§ GIVEN RECORDS
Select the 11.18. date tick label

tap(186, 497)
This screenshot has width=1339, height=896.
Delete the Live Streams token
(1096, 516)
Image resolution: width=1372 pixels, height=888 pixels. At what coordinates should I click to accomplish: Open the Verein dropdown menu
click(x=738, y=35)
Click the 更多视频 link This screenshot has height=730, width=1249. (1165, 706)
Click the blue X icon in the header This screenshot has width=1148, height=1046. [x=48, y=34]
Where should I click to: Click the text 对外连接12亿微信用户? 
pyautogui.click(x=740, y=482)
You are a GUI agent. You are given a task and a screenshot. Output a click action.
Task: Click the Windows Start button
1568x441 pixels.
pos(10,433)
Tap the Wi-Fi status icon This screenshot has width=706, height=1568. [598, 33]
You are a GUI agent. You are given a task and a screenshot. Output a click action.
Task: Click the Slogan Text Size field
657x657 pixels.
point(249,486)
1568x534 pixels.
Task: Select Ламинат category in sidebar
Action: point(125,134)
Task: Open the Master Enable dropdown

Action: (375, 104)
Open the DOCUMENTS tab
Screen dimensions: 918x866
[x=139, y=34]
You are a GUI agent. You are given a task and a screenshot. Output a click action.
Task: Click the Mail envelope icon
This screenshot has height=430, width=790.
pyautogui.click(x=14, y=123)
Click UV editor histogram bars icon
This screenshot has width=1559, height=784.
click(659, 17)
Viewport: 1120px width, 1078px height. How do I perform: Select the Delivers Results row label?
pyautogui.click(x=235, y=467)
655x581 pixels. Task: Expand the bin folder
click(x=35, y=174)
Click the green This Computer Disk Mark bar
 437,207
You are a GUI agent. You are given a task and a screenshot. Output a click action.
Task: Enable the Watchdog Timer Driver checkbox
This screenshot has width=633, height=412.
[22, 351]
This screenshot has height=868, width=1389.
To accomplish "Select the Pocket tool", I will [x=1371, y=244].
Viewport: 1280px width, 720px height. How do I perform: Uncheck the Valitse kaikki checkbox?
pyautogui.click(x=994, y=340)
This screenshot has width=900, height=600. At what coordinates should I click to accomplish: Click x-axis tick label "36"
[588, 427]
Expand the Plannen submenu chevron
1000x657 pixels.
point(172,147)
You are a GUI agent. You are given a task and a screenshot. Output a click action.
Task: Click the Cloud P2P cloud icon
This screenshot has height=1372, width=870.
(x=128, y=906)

§ GOAL OF THE EXERCISE
Print verbatim the lines of the records from the line containing "This screenshot has width=1339, height=896." through the line containing "Click the 更多视频", inclusive.

§ ANSWER IN FULL
This screenshot has width=1339, height=896.
Delete the Live Streams token
(1096, 516)
Image resolution: width=1372 pixels, height=888 pixels. At what coordinates should I click to accomplish: Open the Verein dropdown menu
click(x=738, y=35)
Click the 更多视频 link This screenshot has height=730, width=1249. (1165, 706)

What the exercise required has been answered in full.